** TASK TO COMPLETE **
Every line below should be given again without alteration.

** SOURCE MATERIAL **
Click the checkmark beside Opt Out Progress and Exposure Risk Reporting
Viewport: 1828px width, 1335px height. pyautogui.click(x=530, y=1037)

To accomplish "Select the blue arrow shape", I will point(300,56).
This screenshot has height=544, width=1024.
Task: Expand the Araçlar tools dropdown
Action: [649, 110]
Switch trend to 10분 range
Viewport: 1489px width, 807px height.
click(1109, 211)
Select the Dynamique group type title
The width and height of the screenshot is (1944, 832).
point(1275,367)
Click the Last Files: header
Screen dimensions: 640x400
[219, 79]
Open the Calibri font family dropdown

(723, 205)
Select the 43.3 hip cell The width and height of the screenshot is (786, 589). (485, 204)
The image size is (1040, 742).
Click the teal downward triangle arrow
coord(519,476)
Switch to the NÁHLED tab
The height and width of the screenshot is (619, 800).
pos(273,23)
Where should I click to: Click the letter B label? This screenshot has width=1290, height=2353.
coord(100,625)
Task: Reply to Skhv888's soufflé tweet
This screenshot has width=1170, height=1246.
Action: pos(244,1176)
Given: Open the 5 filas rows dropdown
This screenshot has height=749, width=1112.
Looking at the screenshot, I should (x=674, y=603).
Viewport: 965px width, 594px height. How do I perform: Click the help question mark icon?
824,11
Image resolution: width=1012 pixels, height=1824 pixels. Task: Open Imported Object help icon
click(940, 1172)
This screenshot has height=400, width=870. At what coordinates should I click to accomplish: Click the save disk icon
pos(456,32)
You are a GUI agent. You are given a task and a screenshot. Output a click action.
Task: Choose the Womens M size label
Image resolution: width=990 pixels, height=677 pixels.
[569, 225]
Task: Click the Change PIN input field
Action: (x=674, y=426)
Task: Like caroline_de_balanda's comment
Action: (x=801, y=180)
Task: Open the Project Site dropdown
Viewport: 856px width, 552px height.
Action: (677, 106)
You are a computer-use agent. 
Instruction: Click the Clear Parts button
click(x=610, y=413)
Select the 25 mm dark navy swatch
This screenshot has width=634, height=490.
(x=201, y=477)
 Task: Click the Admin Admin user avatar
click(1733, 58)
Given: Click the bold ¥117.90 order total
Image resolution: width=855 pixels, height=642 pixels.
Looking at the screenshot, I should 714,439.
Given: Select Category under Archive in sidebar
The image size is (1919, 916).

** SOLVED PROBLEM **
Click the checkmark beside Opt Out Progress and Exposure Risk Reporting
Viewport: 1828px width, 1335px height. pyautogui.click(x=530, y=1037)

To accomplish "Select the blue arrow shape", I will point(300,56).
This screenshot has height=544, width=1024.
Task: Expand the Araçlar tools dropdown
Action: [649, 110]
Switch trend to 10분 range
Viewport: 1489px width, 807px height.
click(1109, 211)
Select the Dynamique group type title
The width and height of the screenshot is (1944, 832).
point(1275,367)
Click the Last Files: header
Screen dimensions: 640x400
[219, 79]
Open the Calibri font family dropdown

(723, 205)
Select the 43.3 hip cell The width and height of the screenshot is (786, 589). (485, 204)
The image size is (1040, 742).
Click the teal downward triangle arrow
coord(519,476)
Switch to the NÁHLED tab
The height and width of the screenshot is (619, 800).
pos(273,23)
Where should I click to: Click the letter B label? This screenshot has width=1290, height=2353.
coord(100,625)
Task: Reply to Skhv888's soufflé tweet
This screenshot has width=1170, height=1246.
Action: pos(244,1176)
Given: Open the 5 filas rows dropdown
This screenshot has height=749, width=1112.
Looking at the screenshot, I should (x=674, y=603).
Viewport: 965px width, 594px height. How do I perform: Click the help question mark icon?
824,11
Image resolution: width=1012 pixels, height=1824 pixels. Task: Open Imported Object help icon
click(940, 1172)
This screenshot has height=400, width=870. At what coordinates should I click to accomplish: Click the save disk icon
pos(456,32)
You are a GUI agent. You are given a task and a screenshot. Output a click action.
Task: Choose the Womens M size label
Image resolution: width=990 pixels, height=677 pixels.
[569, 225]
Task: Click the Change PIN input field
Action: (x=674, y=426)
Task: Like caroline_de_balanda's comment
Action: (x=801, y=180)
Task: Open the Project Site dropdown
Viewport: 856px width, 552px height.
Action: (677, 106)
You are a computer-use agent. 
Instruction: Click the Clear Parts button
click(x=610, y=413)
Select the 25 mm dark navy swatch
This screenshot has width=634, height=490.
(x=201, y=477)
 Task: Click the Admin Admin user avatar
click(1733, 58)
Given: Click the bold ¥117.90 order total
Image resolution: width=855 pixels, height=642 pixels.
Looking at the screenshot, I should 714,439.
Given: Select Category under Archive in sidebar
The image size is (1919, 916).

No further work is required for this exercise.